Data to use
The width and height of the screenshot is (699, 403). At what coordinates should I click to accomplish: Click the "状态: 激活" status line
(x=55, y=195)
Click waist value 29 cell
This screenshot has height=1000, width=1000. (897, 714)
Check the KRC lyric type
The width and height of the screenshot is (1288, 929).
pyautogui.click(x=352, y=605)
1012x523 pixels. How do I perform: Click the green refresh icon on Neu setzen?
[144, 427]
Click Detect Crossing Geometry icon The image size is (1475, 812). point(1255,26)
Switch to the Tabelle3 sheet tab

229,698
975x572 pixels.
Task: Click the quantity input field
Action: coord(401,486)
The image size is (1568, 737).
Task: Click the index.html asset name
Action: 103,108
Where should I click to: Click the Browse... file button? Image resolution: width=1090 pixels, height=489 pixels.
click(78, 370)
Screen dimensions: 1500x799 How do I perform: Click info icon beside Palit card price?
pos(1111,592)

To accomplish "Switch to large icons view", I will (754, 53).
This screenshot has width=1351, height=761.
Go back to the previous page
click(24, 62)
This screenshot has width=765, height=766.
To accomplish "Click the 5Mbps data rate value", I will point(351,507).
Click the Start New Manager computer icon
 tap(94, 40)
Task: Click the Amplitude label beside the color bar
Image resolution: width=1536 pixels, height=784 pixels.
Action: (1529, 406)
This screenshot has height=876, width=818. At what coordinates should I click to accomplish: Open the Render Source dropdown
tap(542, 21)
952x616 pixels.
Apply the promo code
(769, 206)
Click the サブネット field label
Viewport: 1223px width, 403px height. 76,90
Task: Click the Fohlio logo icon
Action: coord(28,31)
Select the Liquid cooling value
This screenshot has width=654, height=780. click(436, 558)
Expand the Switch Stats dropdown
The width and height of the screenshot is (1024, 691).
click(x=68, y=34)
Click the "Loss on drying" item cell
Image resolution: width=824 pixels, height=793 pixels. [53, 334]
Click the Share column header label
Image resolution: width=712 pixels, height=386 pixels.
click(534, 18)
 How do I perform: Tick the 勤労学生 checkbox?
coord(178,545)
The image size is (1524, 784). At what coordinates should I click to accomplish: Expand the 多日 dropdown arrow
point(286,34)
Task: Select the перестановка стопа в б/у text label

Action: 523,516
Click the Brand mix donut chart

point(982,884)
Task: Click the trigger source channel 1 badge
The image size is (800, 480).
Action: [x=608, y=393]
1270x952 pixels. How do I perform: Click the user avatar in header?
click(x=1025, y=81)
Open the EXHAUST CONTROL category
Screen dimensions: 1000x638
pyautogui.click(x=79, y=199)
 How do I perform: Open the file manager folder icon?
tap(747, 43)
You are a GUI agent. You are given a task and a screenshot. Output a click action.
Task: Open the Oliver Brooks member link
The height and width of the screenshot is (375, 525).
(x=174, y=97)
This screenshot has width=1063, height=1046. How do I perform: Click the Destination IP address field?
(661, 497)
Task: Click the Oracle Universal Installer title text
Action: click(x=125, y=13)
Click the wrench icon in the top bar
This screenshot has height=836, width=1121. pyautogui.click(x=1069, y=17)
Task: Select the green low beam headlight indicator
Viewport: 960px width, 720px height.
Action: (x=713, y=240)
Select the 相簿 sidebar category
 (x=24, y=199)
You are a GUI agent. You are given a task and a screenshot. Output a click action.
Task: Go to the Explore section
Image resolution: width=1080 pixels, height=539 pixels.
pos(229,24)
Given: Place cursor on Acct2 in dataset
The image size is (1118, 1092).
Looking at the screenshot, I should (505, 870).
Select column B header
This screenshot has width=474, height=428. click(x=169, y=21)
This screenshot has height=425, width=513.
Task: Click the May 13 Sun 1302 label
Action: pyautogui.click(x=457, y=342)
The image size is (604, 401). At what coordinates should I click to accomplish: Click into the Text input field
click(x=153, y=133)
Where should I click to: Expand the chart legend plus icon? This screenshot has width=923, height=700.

Problem description
Above are the records; retype every one exactly.

Solution to this exercise
The width and height of the screenshot is (699, 403). At what coordinates should I click to accomplish: Click the "状态: 激活" status line
(x=55, y=195)
Click waist value 29 cell
This screenshot has height=1000, width=1000. (897, 714)
Check the KRC lyric type
The width and height of the screenshot is (1288, 929).
pyautogui.click(x=352, y=605)
1012x523 pixels. How do I perform: Click the green refresh icon on Neu setzen?
[144, 427]
Click Detect Crossing Geometry icon The image size is (1475, 812). point(1255,26)
Switch to the Tabelle3 sheet tab

229,698
975x572 pixels.
Task: Click the quantity input field
Action: coord(401,486)
The image size is (1568, 737).
Task: Click the index.html asset name
Action: 103,108
Where should I click to: Click the Browse... file button? Image resolution: width=1090 pixels, height=489 pixels.
click(78, 370)
Screen dimensions: 1500x799 How do I perform: Click info icon beside Palit card price?
pos(1111,592)

To accomplish "Switch to large icons view", I will (754, 53).
This screenshot has width=1351, height=761.
Go back to the previous page
click(24, 62)
This screenshot has width=765, height=766.
To accomplish "Click the 5Mbps data rate value", I will point(351,507).
Click the Start New Manager computer icon
 tap(94, 40)
Task: Click the Amplitude label beside the color bar
Image resolution: width=1536 pixels, height=784 pixels.
Action: (1529, 406)
This screenshot has height=876, width=818. At what coordinates should I click to accomplish: Open the Render Source dropdown
tap(542, 21)
952x616 pixels.
Apply the promo code
(769, 206)
Click the サブネット field label
Viewport: 1223px width, 403px height. 76,90
Task: Click the Fohlio logo icon
Action: coord(28,31)
Select the Liquid cooling value
This screenshot has width=654, height=780. click(436, 558)
Expand the Switch Stats dropdown
The width and height of the screenshot is (1024, 691).
click(x=68, y=34)
Click the "Loss on drying" item cell
Image resolution: width=824 pixels, height=793 pixels. [53, 334]
Click the Share column header label
Image resolution: width=712 pixels, height=386 pixels.
click(534, 18)
 How do I perform: Tick the 勤労学生 checkbox?
coord(178,545)
The image size is (1524, 784). At what coordinates should I click to accomplish: Expand the 多日 dropdown arrow
point(286,34)
Task: Select the перестановка стопа в б/у text label

Action: 523,516
Click the Brand mix donut chart

point(982,884)
Task: Click the trigger source channel 1 badge
The image size is (800, 480).
Action: [x=608, y=393]
1270x952 pixels. How do I perform: Click the user avatar in header?
click(x=1025, y=81)
Open the EXHAUST CONTROL category
Screen dimensions: 1000x638
pyautogui.click(x=79, y=199)
 How do I perform: Open the file manager folder icon?
tap(747, 43)
You are a GUI agent. You are given a task and a screenshot. Output a click action.
Task: Open the Oliver Brooks member link
The height and width of the screenshot is (375, 525).
(x=174, y=97)
This screenshot has width=1063, height=1046. How do I perform: Click the Destination IP address field?
(661, 497)
Task: Click the Oracle Universal Installer title text
Action: click(x=125, y=13)
Click the wrench icon in the top bar
This screenshot has height=836, width=1121. pyautogui.click(x=1069, y=17)
Task: Select the green low beam headlight indicator
Viewport: 960px width, 720px height.
Action: (x=713, y=240)
Select the 相簿 sidebar category
 (x=24, y=199)
You are a GUI agent. You are given a task and a screenshot. Output a click action.
Task: Go to the Explore section
Image resolution: width=1080 pixels, height=539 pixels.
pos(229,24)
Given: Place cursor on Acct2 in dataset
The image size is (1118, 1092).
Looking at the screenshot, I should (505, 870).
Select column B header
This screenshot has width=474, height=428. click(x=169, y=21)
This screenshot has height=425, width=513.
Task: Click the May 13 Sun 1302 label
Action: pyautogui.click(x=457, y=342)
The image size is (604, 401). At what coordinates should I click to accomplish: Click into the Text input field
click(x=153, y=133)
Where should I click to: Expand the chart legend plus icon? This screenshot has width=923, height=700.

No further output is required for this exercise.